**** Texte à lire ****

«La Suisse a un rôle important à jouer avec l’Iran»
L'ambassadeur des Etats-Unis à Berne espère que la Confédération jouera, dans les négociations avec l'Iran sur la question nucléaire, un rôle qui aille au-delà de celui d'hôte. Interview.
Un an après l’élection de Barack Obama à la présidence des Etats-Unis, Donald Beyer s’est longuement confié à swissinfo.ch. Il estime que les tractations avec la République islamique sont le «lieu parfait» pour la diplomatie suisse, dans la ligne de ce qu’elle a déjà atteint avec l’Arménie et la Turquie.
«Le monde entier sait que cet accord n’aurait pas été possible sans l’intervention de la Suisse, affirme Donald Beyer. On peut donc imaginer que la Suisse joue un rôle similaire dans la recherche d’une solution pacifique avec l’Iran.»

****

Exercice écrit 1:
Recopiez intégralement le texte sur le rôle de la Suisse avec l'Iran.

**** Données ****

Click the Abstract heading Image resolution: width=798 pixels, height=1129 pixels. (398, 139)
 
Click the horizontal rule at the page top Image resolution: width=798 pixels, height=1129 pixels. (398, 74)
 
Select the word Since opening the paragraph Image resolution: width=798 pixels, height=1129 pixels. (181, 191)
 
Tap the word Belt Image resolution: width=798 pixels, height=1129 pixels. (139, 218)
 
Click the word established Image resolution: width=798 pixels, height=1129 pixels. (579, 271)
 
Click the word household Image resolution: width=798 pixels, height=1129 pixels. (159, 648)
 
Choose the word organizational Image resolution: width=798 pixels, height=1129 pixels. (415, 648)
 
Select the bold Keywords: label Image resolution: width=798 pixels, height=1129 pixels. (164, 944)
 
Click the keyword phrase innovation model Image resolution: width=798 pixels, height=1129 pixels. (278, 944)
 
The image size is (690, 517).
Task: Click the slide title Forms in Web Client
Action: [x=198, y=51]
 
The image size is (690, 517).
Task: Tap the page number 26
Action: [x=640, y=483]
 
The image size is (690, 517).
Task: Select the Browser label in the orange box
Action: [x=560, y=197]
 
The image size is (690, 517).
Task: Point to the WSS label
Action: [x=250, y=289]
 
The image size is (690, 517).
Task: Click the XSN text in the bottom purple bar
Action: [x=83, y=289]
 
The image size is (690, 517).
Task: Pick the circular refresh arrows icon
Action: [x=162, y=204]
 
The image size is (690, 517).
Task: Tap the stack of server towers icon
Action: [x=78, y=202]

****

Exercice écrit 2:
Reportez à l'identique le passage des entrées qui va de la ligne contenant « Select the bold » jusqu'à la fin des entrées, ces deux limites comprises.

Réponse rédigée 1:
«La Suisse a un rôle important à jouer avec l’Iran»
L'ambassadeur des Etats-Unis à Berne espère que la Confédération jouera, dans les négociations avec l'Iran sur la question nucléaire, un rôle qui aille au-delà de celui d'hôte. Interview.
Un an après l’élection de Barack Obama à la présidence des Etats-Unis, Donald Beyer s’est longuement confié à swissinfo.ch. Il estime que les tractations avec la République islamique sont le «lieu parfait» pour la diplomatie suisse, dans la ligne de ce qu’elle a déjà atteint avec l’Arménie et la Turquie.
«Le monde entier sait que cet accord n’aurait pas été possible sans l’intervention de la Suisse, affirme Donald Beyer. On peut donc imaginer que la Suisse joue un rôle similaire dans la recherche d’une solution pacifique avec l’Iran.»

Réponse rédigée 2:
Select the bold Keywords: label Image resolution: width=798 pixels, height=1129 pixels. (164, 944)
 
Click the keyword phrase innovation model Image resolution: width=798 pixels, height=1129 pixels. (278, 944)
 
The image size is (690, 517).
Task: Click the slide title Forms in Web Client
Action: [x=198, y=51]
 
The image size is (690, 517).
Task: Tap the page number 26
Action: [x=640, y=483]
 
The image size is (690, 517).
Task: Select the Browser label in the orange box
Action: [x=560, y=197]
 
The image size is (690, 517).
Task: Point to the WSS label
Action: [x=250, y=289]
 
The image size is (690, 517).
Task: Click the XSN text in the bottom purple bar
Action: [x=83, y=289]
 
The image size is (690, 517).
Task: Pick the circular refresh arrows icon
Action: [x=162, y=204]
 
The image size is (690, 517).
Task: Tap the stack of server towers icon
Action: [x=78, y=202]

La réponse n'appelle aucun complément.